L’histoire et
le passé récent pullulent d’exemples : Mussolini en Italie, Hitler en
Allemagne, Franco en Espagne, Pinochet au Chili, ou plus récemment Javier Milei en Argentine et Donald Trump aux
États-Unis. Ces dictatures et ces nouveaux
régimes liberticides n’auraient pu voir le jour sans la complicité ou
l’appui zélé des grands groupes industriels et financiers. À chaque crise du capitalisme, ces institutions font
le choix de s’allier avec les forces enclines à préserver leur domination
économique et sociale.

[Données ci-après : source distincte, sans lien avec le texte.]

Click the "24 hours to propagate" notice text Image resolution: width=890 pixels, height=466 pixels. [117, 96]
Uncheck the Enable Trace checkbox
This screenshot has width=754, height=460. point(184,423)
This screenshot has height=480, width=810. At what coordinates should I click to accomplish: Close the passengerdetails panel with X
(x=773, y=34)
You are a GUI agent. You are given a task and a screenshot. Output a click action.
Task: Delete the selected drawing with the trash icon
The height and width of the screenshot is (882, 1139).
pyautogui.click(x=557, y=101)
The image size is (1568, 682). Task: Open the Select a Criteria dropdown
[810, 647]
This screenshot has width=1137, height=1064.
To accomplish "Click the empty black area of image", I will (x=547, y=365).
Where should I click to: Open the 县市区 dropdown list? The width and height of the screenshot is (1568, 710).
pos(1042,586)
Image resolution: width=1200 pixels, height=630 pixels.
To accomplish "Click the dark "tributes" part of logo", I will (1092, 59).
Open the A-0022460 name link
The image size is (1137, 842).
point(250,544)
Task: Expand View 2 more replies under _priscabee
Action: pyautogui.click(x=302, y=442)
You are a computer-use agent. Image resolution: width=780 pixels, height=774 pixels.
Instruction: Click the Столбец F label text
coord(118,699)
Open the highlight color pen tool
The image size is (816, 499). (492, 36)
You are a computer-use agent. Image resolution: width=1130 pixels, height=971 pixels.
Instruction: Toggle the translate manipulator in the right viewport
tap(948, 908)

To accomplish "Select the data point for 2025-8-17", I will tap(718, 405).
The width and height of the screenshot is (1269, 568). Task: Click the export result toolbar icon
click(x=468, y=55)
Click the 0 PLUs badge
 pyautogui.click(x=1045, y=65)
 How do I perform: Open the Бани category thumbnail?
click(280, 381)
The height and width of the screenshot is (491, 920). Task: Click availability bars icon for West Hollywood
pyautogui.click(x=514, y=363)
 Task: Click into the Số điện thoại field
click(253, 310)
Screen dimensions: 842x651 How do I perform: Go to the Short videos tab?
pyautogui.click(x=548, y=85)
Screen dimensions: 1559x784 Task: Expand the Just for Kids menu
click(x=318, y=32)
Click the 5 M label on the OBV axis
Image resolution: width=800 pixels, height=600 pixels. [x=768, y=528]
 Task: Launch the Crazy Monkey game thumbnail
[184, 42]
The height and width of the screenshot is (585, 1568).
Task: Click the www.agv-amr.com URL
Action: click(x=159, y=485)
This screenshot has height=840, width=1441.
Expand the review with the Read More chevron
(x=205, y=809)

Fascisme, nazisme, franquisme, extrême droite,
illibéralisme, libertarianisme : qu’importe le pedigree pourvu qu’il lève
les obstacles qui entravent les affaires.
En France,
l’opération de normalisation de l’extrême droite s’est brutalement accélérée
avec la concentration médiatique aux mains de patrons complices, qui ont
transformé leurs titres en marchepied du Rassemblement national (RN). Ses
connexions avec une partie du patronat s’intensifient pour servir les objectifs
du capital. En juin 2024, à la veille des législatives anticipées où la victoire
du RN semblait inéluctable, le Medef avait refusé de prendre parti. Sa
prétendue neutralité revient à mettre sur un pied d’égalité le RN et le Nouveau
Front populaire et, in fine, contribue à rendre fréquentable le premier
au détriment du programme de la gauche.
Après avoir
paradé à l’université d’été des
patrons, Jordan Bardella s’est fendu d’une
« lettre aux entrepreneurs » dont la finalité était de rassurer les
milieux d’affaires, en affirmant que sa formation était « le véritable
garant de la stabilité économique ». Autrement dit, le gardien de
l’ordre existant.
Le débat
parlementaire sur le budget en donne d’ailleurs la mesure. On ne compte plus les gages offerts par
l’extrême droite aux ultra-riches. Au diapason des dirigeants de la tech, obsédés par la réduction des
dépenses de l’État, le RN s’emploie à caresser les plus fortunés : un veto
à la taxe Zucman, ainsi qu’à l’impôt sur les holdings et à la hausse de la
contribution de solidarité sur les hauts revenus. La connivence est limpide.